Re-analysis of deaminase mutations we previously reported in haploid yeast (Taylor et al., 2013) identified 39 MELs which overlap with hypermutated MELs in diploid yeast, thus the focusing of mutations to MELs is seemingly unaffected by ploidy, suggesting the skewing of mutations due to selective pressures, such as fitness, is negligible (Figure 2—figure supplement 1). Equally, we observe no significant strand bias in the hypermutated hotspots associated with AID* MELs suggesting that both strands are targeted in a similar fashion. A broader distribution of sA3G* strand bias more likely reflects the partial skewing in the presence of YCC motifs at MELs (Figure 2—figure supplement 2).

In conclusion, deaminases preferentially target narrow focussed regions throughout the genome independent of the sequence density of deaminase targets.

MELs exclusively overlap gene promoters

There is a well-recognised relationship between AID induced mutations and transcription both in B cells at immunoglobulin genes, and for off-target loci, with mutations preferentially accumulating towards the promoter proximal region of the transcription unit (Pasqualucci et al., 2001; Rada and Milstein, 2001). The transcription link is interpreted as a mechanism that facilitates access of AID due to the generation of single stranded DNA intermediates (Chaudhuri et al., 2003). We therefore wondered whether AID induced MELs would be found associated with transcription. Contrary to expectation, enrichment analysis reveals that both AID* and sA3G* MELs are depleted within the body of RNA polymerase II (RNAP II) transcribed mRNA genes and rather that the deaminase induced mutations are preferentially associated with promoter regions, with over 76% of deaminase targeted hotspots found at promoters, compared to just 24% for simulated fragments (Figure 3A).

Figure 3 with 4 supplements see all
Deaminase mutation footprints are focussed to the pre-initiation complex region of active promoters.

(A) Proportion of promoters, gene bodies, intergenic regions and replication origins (ARS) harbouring a MEL (green) or not (grey) for AID* and sA3G* datasets vs the expected distribution (sim.AID*sA3G*) determined by Monte Carlo simulation of equivalent sized fragments for each MEL dataset distributed randomly across the genome. (B) Density of mutations in relation to their distance to the nearest transcription start site (TSS) of mRNA (RNAP II) transcripts compared to the density relative to transcription termination sites (TTS).
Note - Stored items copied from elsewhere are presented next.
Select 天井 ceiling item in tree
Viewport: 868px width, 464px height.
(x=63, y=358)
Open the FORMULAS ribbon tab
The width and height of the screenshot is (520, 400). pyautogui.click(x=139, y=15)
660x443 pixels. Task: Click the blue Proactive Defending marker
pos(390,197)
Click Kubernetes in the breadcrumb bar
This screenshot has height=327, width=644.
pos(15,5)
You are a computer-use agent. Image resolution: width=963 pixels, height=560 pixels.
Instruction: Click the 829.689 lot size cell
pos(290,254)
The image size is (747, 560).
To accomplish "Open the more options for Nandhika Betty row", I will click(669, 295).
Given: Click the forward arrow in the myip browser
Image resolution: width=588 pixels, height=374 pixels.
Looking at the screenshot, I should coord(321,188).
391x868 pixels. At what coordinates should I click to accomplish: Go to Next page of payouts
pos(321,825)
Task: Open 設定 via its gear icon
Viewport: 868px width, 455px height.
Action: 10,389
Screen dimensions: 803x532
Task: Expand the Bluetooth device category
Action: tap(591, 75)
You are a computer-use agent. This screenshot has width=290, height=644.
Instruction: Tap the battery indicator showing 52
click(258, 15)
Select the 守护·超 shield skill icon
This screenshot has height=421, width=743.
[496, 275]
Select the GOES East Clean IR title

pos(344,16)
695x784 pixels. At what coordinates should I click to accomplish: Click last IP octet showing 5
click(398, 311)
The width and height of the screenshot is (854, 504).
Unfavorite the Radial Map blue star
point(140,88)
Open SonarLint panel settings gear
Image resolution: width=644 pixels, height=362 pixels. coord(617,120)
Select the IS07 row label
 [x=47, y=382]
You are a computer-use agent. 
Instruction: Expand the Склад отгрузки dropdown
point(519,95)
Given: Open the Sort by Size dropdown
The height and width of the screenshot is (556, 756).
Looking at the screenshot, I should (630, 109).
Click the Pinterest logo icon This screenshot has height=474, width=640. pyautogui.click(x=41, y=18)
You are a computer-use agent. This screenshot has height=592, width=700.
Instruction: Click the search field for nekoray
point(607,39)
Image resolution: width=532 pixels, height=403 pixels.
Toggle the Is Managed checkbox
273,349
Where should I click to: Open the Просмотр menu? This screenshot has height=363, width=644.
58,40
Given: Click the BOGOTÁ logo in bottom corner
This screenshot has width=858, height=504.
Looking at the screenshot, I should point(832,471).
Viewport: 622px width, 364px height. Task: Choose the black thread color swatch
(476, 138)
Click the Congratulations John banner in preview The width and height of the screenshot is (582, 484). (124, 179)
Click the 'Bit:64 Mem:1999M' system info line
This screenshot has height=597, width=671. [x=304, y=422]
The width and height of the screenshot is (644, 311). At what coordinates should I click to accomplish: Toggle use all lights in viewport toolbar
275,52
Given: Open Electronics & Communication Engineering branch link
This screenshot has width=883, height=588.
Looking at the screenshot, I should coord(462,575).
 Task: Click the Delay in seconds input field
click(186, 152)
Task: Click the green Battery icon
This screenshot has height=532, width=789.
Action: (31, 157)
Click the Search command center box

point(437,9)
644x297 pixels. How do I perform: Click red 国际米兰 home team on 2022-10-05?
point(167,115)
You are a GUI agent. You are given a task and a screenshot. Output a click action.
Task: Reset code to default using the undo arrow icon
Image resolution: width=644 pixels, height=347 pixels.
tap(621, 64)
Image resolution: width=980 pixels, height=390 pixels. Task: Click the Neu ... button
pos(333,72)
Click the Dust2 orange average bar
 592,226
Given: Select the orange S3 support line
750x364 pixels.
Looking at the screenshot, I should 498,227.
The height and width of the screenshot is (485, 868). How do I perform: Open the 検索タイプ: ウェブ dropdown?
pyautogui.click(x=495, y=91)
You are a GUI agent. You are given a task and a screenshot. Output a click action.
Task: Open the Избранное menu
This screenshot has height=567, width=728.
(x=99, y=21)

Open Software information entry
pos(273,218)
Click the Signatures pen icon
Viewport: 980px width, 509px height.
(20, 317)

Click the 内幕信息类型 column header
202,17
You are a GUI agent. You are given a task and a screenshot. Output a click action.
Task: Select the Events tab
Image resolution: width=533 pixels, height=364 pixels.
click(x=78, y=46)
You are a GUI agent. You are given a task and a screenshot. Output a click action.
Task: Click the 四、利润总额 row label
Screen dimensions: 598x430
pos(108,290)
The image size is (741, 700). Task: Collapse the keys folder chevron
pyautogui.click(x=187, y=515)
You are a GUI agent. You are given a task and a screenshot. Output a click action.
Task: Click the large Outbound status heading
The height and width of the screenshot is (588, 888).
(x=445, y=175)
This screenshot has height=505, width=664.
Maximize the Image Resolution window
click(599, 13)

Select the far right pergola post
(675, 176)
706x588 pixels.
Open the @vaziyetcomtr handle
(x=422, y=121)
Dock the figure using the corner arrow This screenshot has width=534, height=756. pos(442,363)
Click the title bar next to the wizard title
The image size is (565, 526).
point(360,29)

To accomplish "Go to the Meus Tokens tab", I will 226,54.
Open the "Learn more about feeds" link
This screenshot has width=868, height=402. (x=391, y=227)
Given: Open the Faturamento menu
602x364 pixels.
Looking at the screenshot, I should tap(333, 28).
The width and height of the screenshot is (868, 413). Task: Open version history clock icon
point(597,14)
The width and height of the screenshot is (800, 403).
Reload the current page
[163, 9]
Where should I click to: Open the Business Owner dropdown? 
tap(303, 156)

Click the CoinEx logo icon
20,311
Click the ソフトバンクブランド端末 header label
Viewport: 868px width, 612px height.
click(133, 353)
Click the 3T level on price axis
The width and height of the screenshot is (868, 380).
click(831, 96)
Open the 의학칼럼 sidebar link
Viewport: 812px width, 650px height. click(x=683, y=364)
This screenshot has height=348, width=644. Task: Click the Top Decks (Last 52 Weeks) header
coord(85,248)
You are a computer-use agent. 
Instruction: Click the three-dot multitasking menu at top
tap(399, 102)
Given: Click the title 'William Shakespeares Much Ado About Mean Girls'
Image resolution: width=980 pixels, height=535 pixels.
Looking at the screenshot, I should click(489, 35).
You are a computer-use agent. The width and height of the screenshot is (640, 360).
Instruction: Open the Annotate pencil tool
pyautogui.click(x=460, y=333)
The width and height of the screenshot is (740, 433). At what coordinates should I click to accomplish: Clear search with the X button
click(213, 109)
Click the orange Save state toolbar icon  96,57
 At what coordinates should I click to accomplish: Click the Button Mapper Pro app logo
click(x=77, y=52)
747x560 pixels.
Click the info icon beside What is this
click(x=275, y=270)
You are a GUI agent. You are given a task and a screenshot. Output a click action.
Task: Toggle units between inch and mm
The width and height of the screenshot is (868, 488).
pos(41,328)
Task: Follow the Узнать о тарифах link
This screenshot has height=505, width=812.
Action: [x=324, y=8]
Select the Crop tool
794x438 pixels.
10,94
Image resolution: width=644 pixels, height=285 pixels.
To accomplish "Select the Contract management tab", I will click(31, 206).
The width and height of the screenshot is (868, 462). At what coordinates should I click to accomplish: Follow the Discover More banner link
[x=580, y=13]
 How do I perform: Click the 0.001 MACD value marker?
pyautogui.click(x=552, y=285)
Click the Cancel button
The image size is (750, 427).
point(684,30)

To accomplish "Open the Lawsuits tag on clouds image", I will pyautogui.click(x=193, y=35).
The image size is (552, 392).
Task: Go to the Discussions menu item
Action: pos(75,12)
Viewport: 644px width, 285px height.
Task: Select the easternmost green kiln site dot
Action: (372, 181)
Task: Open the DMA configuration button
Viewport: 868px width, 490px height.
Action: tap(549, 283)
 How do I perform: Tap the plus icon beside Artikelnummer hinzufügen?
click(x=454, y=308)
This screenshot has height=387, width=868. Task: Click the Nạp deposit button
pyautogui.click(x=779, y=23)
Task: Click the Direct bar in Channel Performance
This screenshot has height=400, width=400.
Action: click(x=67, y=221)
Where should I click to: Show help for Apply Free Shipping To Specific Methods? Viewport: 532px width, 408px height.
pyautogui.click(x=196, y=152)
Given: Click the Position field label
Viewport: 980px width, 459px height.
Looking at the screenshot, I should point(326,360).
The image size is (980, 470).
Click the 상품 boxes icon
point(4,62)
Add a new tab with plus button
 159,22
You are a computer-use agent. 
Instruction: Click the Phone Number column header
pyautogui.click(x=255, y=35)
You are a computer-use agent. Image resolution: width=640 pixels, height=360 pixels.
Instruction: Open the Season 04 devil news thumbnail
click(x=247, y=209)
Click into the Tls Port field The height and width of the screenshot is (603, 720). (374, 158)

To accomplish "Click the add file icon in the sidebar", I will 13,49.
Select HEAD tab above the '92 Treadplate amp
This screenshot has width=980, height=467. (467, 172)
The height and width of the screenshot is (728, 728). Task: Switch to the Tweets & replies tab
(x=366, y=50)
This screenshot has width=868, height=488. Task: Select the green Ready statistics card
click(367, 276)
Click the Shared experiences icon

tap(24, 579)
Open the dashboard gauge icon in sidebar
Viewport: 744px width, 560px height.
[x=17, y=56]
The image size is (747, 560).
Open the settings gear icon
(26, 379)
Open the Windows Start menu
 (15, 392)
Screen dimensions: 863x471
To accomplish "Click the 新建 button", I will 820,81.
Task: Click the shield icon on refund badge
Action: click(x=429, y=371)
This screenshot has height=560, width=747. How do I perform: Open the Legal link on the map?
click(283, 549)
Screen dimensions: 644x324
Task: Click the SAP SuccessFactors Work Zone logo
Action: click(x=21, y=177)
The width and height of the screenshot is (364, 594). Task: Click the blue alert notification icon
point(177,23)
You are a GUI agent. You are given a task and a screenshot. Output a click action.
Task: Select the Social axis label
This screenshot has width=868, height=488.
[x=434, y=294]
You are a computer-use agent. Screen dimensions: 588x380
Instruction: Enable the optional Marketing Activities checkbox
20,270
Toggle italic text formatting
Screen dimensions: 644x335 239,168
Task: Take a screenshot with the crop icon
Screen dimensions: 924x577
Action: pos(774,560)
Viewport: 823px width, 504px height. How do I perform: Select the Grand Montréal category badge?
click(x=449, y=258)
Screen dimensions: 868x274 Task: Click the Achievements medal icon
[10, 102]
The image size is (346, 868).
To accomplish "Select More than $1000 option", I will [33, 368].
Data includes all mutations in addition to MELs. (C) Deaminase mutations relative to the TATA or TATA-like element for each RNAP II promoters (Rhee and Pugh, 2012) compared to the mutation distance distribution aligned to the transcription start site (TSS). (D) Proportion of AID* or sA3G* mutable motifs within RNAP II promoter regions, centred on the TATA-elements (Rhee and Pugh, 2012). Total number of mutations for each dataset is shown at each position (black line). (E) Relative transcription rates (see methods) at RNAP II promoters targeted by MELs compared to relative transcription rates for all RNAP II genes in gal induced conditions (García-Martínez et al., 2004). (F) Relative enrichment of RNAP II and RNAP II CTD phosphorylation (S2P, S5P and S7P) in promoters containing AID* (red) and sA3G* (black) MELs and all RNAP II promoters (grey) ranked according to transcriptional activity (García-Martínez et al., 2004).

https://doi.org/10.7554/eLife.03553.008

Initiation of replication also transiently generates single stranded DNA at defined locations. However, there is no enrichment of mutated hotspots associated with replication origins (ARS) (Figure 3A). Although this could reflect the relative depletion of mutable motifs within ARS core consensus sequence, we find similar densities of mutable cytosines within the broader sequence context encompassing 200–300 base pairs nucleosome depleted regions associated with functional origins (Figure 3—figure supplement 1), suggesting that single strand availability provided by melting the DNA by the ORC complex might not be sufficient to efficiently target the deaminases.

Mutation enrichment at promoters is not restricted to hotspots identified within MELs, which exclude 73% of the total mutations due to the threshold applied in defining enriched loci. Aligning all mutations to mRNA transcriptional starts (TSS) and termination sites (TTS) (Xu et al., 2009), revealed a strong association of deaminase induced mutations with the TSS, with over 57% of AID* and 46% of sA3G* mutations occurring within the promoter region (defined as 500 base pairs upstream and 50 base pairs downstream of the TSS), compared to only 21% of EMS mutations (the expected frequency for randomly distributed mutations). Mutation accumulation is skewed upstream of the TSS (peak at -21 bp and -38 bp for AID* and sA3G* respectively; Figure 3B), corresponding to the nucleosome free region where the pre-initiation RNAP complex forms before scanning for the TSS (Rhee and Pugh, 2012). Indeed, aligning SNVs to the TATA box/TATA-like element or TSS revealed that not only are the majority of promoter associated mutations occurring between these two features (Figure 3C), there is also a paucity of mutations at the TATA-element suggesting this region is protected by TBP/TFIID binding (this paucity is, at least for AID*, not due to an absence of mutable sequence motifs; Figure 3D). Intriguingly, the peak of AID* and sA3G* induced SNVs centred 30 base pairs from the TATA-element, the region where TBP guides TFIIB to load RNAPII for the formation of the pre-initiation complex (PIC) (Rhee and Pugh, 2012).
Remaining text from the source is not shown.